MONASTERY
St. Benedict of Snowmass
“The Rule of Benedict
is simply an application
of the Gospel counsels
and commands of Christ
to the monastic way of life.
The observances and customs of the Cistercians seek to interpret and apply the Rule in greater detail.”
ST. BENEDICT OF NURSIA, acclaimed as the “Father of Western Monasticism,” was born in Italy at the end of the fifth century, and is the author of the Rule
of St. Benedict which has dominated, directed and inspired monastic life since
the time of Charlemagne. Although Pope St. Gregory the Great wrote his
biography fifty years after his death, it is in the pages of his Rule that we best
come to know the man as he describes his “school for the Lord’s service”
(Prologue, v. 45) where holiness of life may be taught and learned in religious
community.
In the composition of his Rule, Benedict relied on the work of previous monastic
writers, but in particular on the Rule of the Master, written by an anonymous
author a few decades earlier. Although the influence of the Master is evident,
particularly in the opening chapters of the Rule, Benedict locates the motive
force for monastic holiness less in the coercive external authority of the abbot
than in the individual monk’s internal submission to God’s grace.

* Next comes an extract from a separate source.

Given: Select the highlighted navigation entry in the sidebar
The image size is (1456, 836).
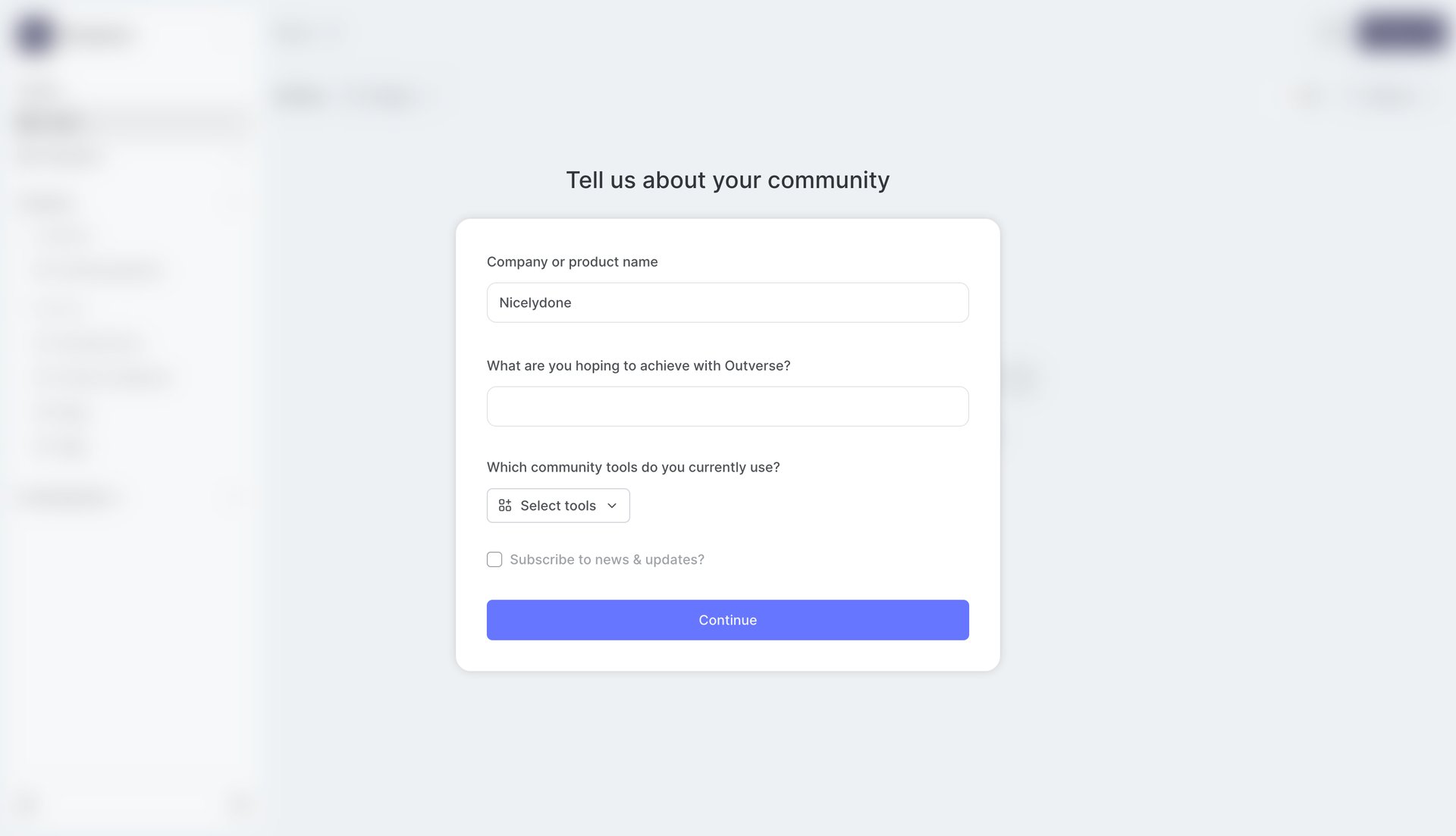Looking at the screenshot, I should coord(49,122).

Throughout the Rule, Benedict displays perceptive and realistic insight into
human nature, with acute understanding of its complexity of motivation and
expression. While clearly enunciating the necessity for the asceticism of
discipline and self-denial, Benedict succeeds in “setting down nothing harsh,
nothing burdensome” (Prologue, v. 46), allowing the abbot sufficient latitude
for making prudent decisions appropriate to the individual situations and
specific needs of each individual in the monastic community.
CONSISTENT with the emphasis in his Rule on the humility of mutual obedience (Chapters 5 and 7), Benedict charges the abbot with the grave responsibility “to accommodate and adapt himself to each [monk’s] character and intelligence,” keeping “in mind that he has undertaken the care for souls for whom he must give an account” (Chapter 2, vv. 32 and 34). Clearly evident is Benedict’s
conviction that it is not simply obedience to the abbot which creates holiness of
life, but the obedience and reverence of each member of the monastic
community to one another. Quoting St. Cyprian, Benedict writes: “Let them
prefer nothing whatever to Christ…..supporting with the greatest patience one
another’s weaknesses of body or behavior, and earnestly competing in
obedience to one another” (Chapter 71, vv. 5 and 11).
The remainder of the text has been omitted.